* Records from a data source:

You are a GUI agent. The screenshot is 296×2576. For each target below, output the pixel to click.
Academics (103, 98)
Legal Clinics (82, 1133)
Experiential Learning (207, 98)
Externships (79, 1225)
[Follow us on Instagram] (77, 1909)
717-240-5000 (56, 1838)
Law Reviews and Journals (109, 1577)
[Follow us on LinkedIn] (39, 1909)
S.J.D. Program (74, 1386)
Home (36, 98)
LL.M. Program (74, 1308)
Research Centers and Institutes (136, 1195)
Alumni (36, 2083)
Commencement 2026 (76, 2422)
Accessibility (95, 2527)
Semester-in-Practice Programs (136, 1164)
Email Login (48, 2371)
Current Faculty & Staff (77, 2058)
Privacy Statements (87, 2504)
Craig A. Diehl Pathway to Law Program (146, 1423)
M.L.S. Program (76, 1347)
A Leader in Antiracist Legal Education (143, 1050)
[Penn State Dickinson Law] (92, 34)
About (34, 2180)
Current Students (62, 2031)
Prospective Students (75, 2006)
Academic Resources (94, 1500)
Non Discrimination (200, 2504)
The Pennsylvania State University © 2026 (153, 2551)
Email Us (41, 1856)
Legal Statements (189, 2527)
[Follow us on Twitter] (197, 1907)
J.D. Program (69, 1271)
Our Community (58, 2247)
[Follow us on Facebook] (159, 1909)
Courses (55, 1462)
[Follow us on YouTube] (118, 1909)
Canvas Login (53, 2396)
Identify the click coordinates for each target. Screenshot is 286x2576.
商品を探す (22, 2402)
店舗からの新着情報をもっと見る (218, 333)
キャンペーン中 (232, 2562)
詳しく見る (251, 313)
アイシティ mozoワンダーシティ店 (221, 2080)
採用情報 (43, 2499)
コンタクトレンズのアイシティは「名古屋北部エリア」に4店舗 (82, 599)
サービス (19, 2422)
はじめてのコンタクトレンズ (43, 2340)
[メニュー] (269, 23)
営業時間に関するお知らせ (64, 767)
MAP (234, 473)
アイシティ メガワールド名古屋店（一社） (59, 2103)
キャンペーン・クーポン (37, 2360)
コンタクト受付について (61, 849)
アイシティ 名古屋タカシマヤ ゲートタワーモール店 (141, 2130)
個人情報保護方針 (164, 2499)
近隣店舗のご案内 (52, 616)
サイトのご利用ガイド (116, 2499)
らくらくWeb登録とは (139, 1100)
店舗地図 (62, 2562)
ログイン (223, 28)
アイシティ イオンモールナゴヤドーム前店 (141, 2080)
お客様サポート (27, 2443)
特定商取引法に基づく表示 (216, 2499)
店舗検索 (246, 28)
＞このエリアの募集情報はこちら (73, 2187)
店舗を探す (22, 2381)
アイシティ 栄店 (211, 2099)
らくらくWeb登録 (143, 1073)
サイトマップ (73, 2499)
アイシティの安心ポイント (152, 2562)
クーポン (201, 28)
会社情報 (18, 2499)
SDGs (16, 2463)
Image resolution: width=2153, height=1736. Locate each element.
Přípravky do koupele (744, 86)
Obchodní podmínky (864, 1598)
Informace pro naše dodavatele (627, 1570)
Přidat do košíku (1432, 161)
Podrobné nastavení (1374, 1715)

* WHAT THIS TASK INVOLVES: Reproduce, word for word, every line starting at the line that contains "近隣店舗のご案内 (52, 616)" and ending with the final line of the entries.

* WRITTEN SOLUTION:
近隣店舗のご案内 (52, 616)
サイトのご利用ガイド (116, 2499)
らくらくWeb登録とは (139, 1100)
店舗地図 (62, 2562)
ログイン (223, 28)
アイシティ イオンモールナゴヤドーム前店 (141, 2080)
お客様サポート (27, 2443)
特定商取引法に基づく表示 (216, 2499)
店舗検索 (246, 28)
＞このエリアの募集情報はこちら (73, 2187)
店舗を探す (22, 2381)
アイシティ 栄店 (211, 2099)
らくらくWeb登録 (143, 1073)
サイトマップ (73, 2499)
アイシティの安心ポイント (152, 2562)
クーポン (201, 28)
会社情報 (18, 2499)
SDGs (16, 2463)
Image resolution: width=2153, height=1736. Locate each element.
Přípravky do koupele (744, 86)
Obchodní podmínky (864, 1598)
Informace pro naše dodavatele (627, 1570)
Přidat do košíku (1432, 161)
Podrobné nastavení (1374, 1715)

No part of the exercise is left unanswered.